Article 89 of the French constitution provides for amendment of the constitution by vote of parliament. In 1962, however, President de Gaulle ignored this method and submitted to a popular referendum an amendment providing for election of the president by popular vote instead of by limited suffrage. In Australia proposed amendments, after passage by each house of Parliament, must be approved by a popular referendum throughout Australia and also by a majority vote in four of the six states. The Canadian constitution (British North America Act of 1867) contains no provision for its own amendment; consequently, constitutional change has required recourse to the original source of the constitution, the British Parliament.



The amending power has been less important in the development of the U.S. constitution than has the previously discussed process of interpretation. The document, drafted in 1787, could scarcely have met the needs of a world power in the twentieth century unless it had been construed with some flexibility. It was one of John Marshall's greatest achievements that he saw the need for a broad construction of the constitution. “We must never forget, that it is a constitution we are expounding,” he said, one that is “intended to endure for ages to come, and consequently, to be adapted to the various crises of human affairs” (McCulloch v. Maryland, 4 Wheaton 316, 1819).

Revising a constitution by interpretation does create both theoretical and practical problems. Justice Frankfurter once suggested that “nothing new can be put into the Constitution except through the amendatory process. Nothing old can be taken out without the same process” (Ullmann v. United States, 350 U.S. 422, 1956). It must be presumed that he was using this rather extreme method of warning that if a constitution is to fulfill its function of acting as a stabilizing and controlling influence in a political system, the interpretations given to it must be maintained with some measure of continuity, and the agencies that interpret and apply the constitution must feel under some compulsion to accept the views announced by their predecessors.

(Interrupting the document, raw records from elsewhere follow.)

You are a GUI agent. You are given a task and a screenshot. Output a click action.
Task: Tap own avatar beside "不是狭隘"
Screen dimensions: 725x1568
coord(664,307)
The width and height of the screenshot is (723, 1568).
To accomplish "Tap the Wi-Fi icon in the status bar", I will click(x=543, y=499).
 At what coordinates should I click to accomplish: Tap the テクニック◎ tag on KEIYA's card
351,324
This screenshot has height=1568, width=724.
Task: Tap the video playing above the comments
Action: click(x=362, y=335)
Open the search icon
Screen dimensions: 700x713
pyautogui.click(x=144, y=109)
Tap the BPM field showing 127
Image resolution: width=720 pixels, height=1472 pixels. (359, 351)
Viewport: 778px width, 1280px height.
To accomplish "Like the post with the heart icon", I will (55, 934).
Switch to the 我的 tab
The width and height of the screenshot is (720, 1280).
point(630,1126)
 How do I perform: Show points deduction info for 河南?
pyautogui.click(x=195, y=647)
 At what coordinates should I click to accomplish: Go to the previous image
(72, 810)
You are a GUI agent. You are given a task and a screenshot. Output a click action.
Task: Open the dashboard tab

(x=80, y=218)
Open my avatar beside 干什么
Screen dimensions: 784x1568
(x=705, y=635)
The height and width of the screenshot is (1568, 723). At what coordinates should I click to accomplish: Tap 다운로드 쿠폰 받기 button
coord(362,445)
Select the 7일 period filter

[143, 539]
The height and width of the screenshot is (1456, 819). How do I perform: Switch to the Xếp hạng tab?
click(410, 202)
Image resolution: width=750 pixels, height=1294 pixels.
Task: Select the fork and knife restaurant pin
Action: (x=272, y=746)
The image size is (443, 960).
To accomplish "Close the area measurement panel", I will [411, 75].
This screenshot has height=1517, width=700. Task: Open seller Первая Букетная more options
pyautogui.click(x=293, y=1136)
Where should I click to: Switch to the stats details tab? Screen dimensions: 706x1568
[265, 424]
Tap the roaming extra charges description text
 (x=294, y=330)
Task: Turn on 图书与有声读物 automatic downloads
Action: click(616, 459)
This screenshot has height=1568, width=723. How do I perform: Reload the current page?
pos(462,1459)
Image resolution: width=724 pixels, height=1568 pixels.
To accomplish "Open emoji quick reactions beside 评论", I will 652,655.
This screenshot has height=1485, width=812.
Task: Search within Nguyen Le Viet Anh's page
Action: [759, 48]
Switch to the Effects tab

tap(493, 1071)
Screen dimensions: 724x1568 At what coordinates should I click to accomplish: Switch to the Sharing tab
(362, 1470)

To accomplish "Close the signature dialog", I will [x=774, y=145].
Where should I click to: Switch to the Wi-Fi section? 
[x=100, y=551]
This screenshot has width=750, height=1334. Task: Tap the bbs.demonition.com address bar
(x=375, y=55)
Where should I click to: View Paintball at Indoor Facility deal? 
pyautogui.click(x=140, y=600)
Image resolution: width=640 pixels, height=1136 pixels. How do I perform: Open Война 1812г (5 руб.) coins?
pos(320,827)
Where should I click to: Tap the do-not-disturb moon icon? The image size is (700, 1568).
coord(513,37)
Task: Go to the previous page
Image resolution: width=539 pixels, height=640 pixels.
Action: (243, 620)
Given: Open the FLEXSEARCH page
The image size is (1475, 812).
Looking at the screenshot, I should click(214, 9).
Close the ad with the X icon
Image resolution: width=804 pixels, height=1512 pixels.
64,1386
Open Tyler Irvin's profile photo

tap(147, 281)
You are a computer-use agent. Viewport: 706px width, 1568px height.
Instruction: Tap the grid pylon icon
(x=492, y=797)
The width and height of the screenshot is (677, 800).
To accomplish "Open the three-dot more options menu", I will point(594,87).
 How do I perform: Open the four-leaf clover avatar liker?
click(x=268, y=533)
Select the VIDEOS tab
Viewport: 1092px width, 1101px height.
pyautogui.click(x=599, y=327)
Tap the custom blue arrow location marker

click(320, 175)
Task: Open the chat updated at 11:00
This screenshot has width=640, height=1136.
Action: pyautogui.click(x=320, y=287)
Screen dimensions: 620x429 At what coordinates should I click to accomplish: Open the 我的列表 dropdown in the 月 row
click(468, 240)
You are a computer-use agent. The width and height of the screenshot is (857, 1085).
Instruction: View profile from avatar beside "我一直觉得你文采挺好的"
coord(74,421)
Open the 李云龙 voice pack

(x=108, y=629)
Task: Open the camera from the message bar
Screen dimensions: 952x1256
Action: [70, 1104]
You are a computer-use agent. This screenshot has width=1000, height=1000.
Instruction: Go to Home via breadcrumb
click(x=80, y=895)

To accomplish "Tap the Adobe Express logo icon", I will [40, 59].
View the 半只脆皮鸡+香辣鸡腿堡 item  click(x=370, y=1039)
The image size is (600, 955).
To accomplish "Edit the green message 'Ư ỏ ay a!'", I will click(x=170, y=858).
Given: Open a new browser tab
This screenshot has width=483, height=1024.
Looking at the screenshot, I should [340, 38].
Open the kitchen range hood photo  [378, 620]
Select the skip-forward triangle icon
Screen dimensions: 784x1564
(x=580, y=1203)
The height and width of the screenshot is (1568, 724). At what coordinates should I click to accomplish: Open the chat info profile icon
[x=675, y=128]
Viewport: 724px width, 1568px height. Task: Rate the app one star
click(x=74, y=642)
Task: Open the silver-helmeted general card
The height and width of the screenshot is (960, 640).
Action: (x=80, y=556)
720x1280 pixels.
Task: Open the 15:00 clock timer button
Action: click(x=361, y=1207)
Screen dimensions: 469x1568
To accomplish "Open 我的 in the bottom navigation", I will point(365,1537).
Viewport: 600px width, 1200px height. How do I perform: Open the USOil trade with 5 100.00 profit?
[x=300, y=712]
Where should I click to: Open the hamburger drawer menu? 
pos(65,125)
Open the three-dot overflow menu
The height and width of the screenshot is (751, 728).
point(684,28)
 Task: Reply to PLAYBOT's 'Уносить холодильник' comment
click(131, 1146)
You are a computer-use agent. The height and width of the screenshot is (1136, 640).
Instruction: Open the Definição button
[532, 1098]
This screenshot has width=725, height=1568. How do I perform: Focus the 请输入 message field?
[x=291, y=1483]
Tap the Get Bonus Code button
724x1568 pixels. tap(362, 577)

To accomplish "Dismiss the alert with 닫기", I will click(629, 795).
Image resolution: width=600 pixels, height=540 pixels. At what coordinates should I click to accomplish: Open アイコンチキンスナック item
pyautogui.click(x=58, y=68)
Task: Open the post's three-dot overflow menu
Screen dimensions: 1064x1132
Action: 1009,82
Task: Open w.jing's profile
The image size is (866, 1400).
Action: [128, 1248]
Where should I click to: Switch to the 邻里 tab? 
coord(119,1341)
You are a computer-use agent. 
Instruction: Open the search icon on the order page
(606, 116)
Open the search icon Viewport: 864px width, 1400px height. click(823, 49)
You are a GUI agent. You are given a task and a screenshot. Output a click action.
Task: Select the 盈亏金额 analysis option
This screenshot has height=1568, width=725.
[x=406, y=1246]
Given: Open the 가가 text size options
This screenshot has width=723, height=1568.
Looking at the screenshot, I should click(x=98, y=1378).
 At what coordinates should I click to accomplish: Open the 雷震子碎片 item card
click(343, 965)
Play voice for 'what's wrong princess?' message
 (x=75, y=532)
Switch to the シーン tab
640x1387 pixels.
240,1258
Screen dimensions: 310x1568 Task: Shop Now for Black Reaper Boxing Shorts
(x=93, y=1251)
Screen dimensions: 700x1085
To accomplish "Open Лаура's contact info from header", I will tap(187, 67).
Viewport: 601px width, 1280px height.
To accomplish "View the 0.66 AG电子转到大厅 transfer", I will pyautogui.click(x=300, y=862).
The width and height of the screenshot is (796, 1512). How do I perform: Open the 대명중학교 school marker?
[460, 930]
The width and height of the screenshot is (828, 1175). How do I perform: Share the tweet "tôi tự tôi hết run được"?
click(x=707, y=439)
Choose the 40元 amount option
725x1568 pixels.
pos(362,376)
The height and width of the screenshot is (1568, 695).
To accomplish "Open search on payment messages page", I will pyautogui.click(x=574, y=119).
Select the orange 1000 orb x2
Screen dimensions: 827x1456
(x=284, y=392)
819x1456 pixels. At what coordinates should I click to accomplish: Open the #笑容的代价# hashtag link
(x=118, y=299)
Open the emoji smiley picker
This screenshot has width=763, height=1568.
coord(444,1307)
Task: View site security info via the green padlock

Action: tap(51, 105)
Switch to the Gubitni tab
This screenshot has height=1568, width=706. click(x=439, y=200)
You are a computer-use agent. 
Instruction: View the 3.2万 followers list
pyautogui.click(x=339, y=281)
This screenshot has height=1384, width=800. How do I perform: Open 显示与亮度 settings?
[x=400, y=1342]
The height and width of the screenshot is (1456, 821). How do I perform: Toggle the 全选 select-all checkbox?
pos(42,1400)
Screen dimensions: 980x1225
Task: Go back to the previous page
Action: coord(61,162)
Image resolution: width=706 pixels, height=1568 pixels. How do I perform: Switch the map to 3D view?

Regard for precedent is, of course, one of the foundation stones of legal systems generally, applicable in both constitutional and statutory interpretation. However, the principle of stare decisis, necessary as it is in the settlement of normal legal controversies, presents unusual difficulties when applied to constitutional meanings. If a constitutional interpretation, once announced, can be modified only by constitutional amendment, an impossible burden is thrown on the amending machinery. The U.S. Supreme Court has, therefore, on occasion overruled its earlier decisions. One of the most noteworthy instances of the overruling of a prior constitutional position occurred in 1954 in Brown v. Board of Education (347 U.S. 483). In an 1896 decision the Supreme Court had held that segregated facilities for Negroes were not a violation of the equal protection clause of the fourteenth amendment, provided they were the “equal” of the facilities provided for white persons. But when the Court had to decide in 1954 whether racial segregation was permissible in the public schools, it held unanimously that “we cannot turn the clock back … to 1896. … We must consider public education in the light of its full development and its present place in American life throughout the Nation.” Such consideration convinced the Court that the rule of “separate but equal” was no longer compatible with the concept of equal protection under the laws, and consequently it was abandoned.